**Recorded data**

*-*-*

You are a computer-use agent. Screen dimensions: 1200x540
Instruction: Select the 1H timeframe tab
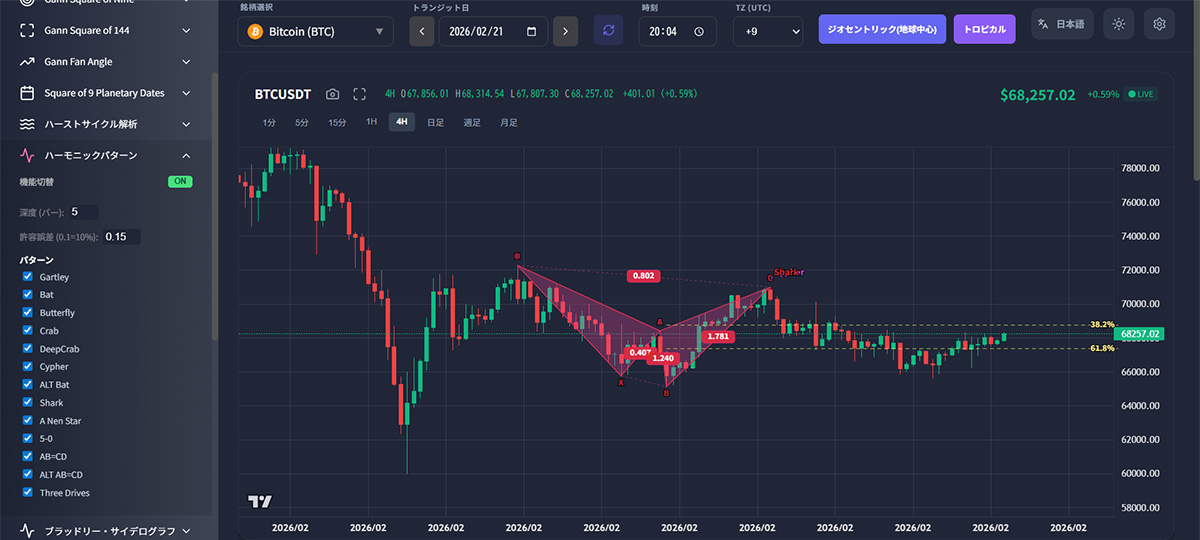[x=371, y=122]
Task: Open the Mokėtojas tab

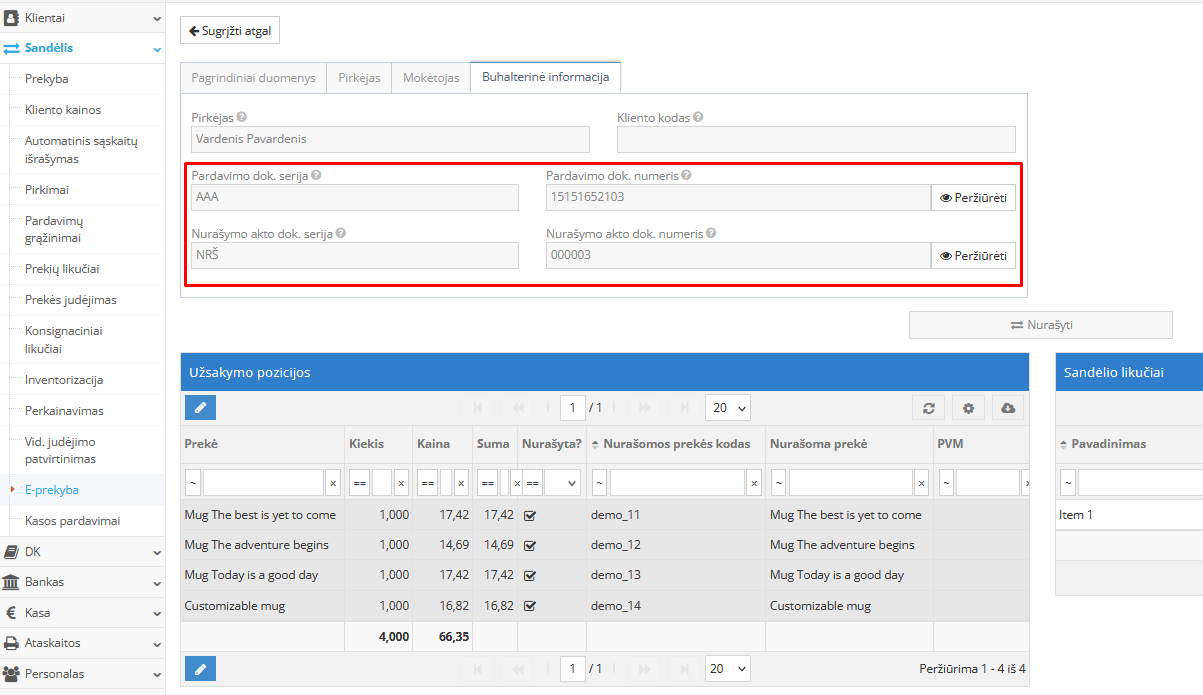Action: point(431,78)
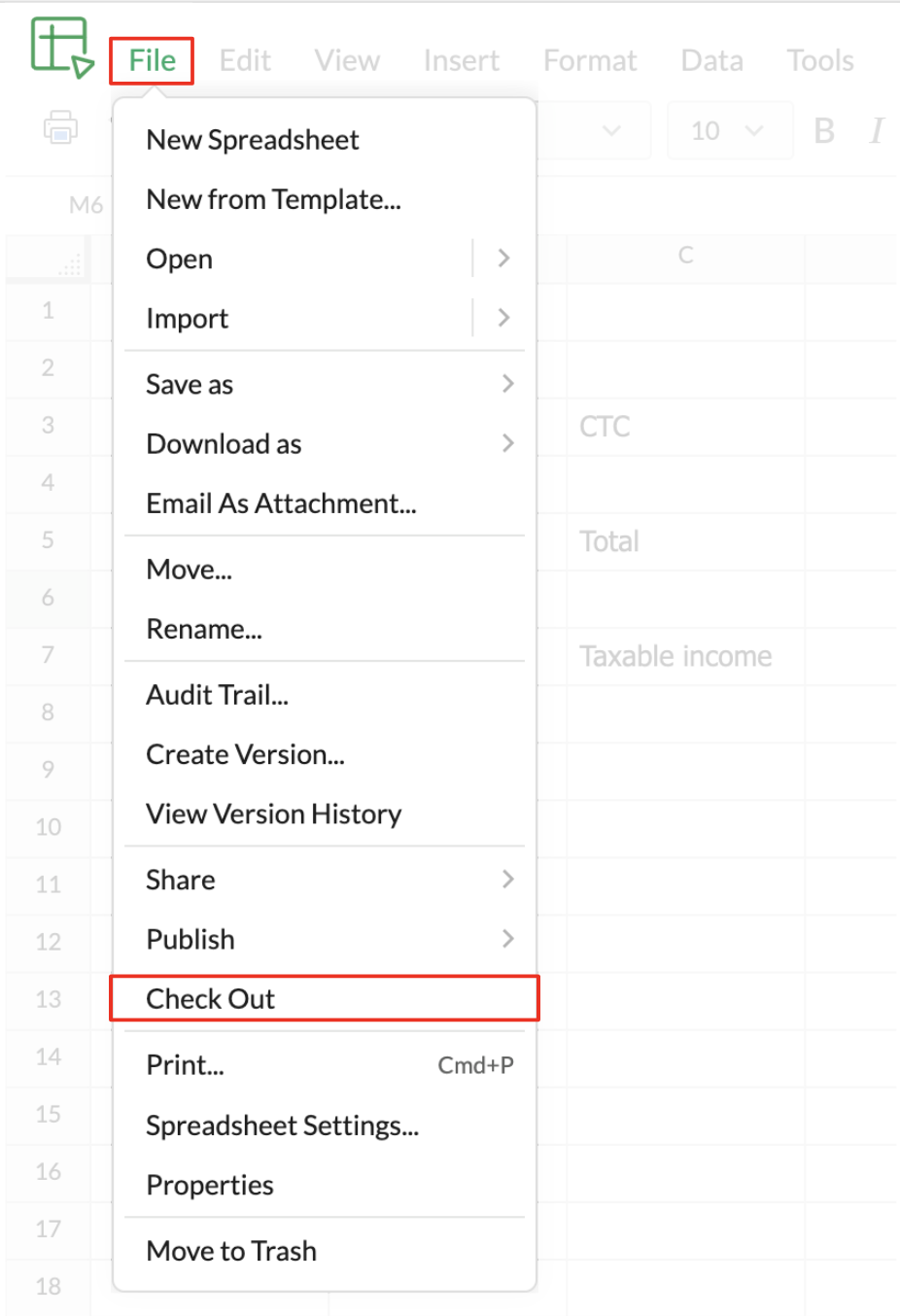The width and height of the screenshot is (900, 1316).
Task: Expand the Import submenu arrow
Action: (503, 318)
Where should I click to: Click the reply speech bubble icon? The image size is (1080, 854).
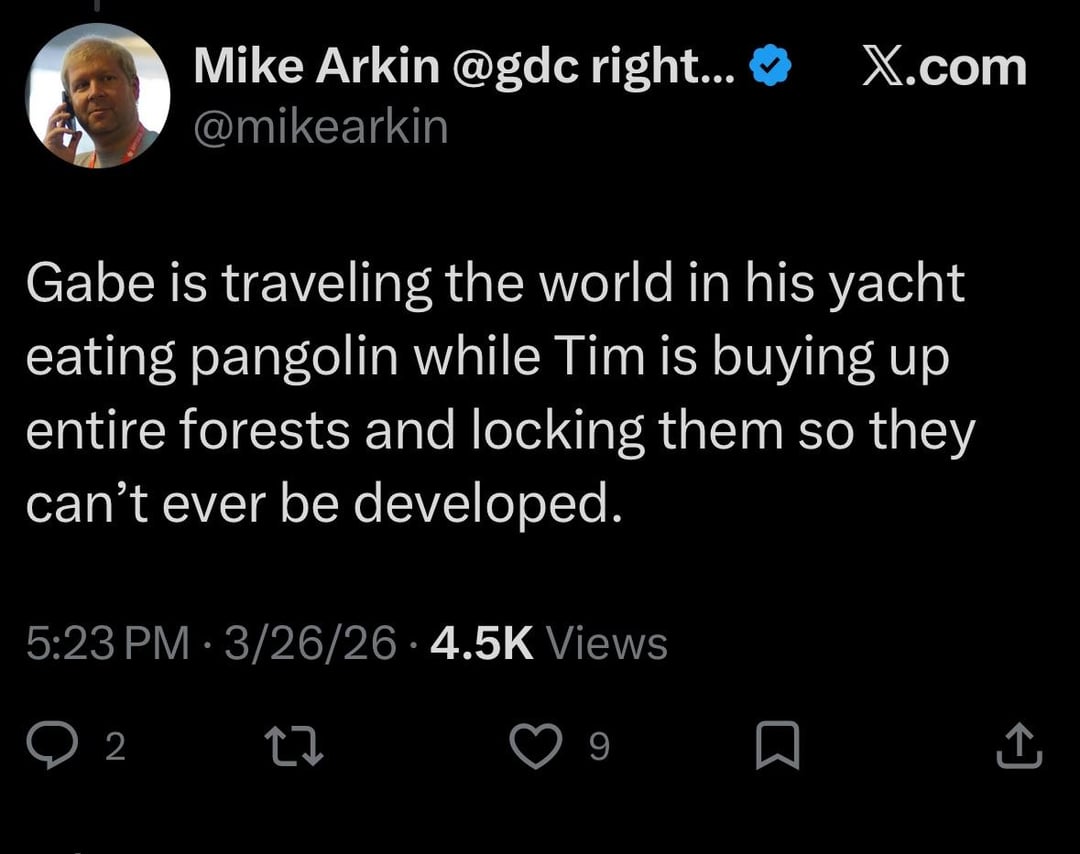coord(72,746)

*-*-*

**Task**
All of the data above needs to be given again exactly. Leave out each image.

**Response**
You are a computer-use agent. Screen dimensions: 1200x540
Instruction: Select the 1H timeframe tab
[x=371, y=122]
Task: Open the Mokėtojas tab

Action: point(431,78)
The width and height of the screenshot is (900, 1316).
Task: Expand the Import submenu arrow
Action: (503, 318)
Where should I click to: Click the reply speech bubble icon? The image size is (1080, 854).
coord(72,746)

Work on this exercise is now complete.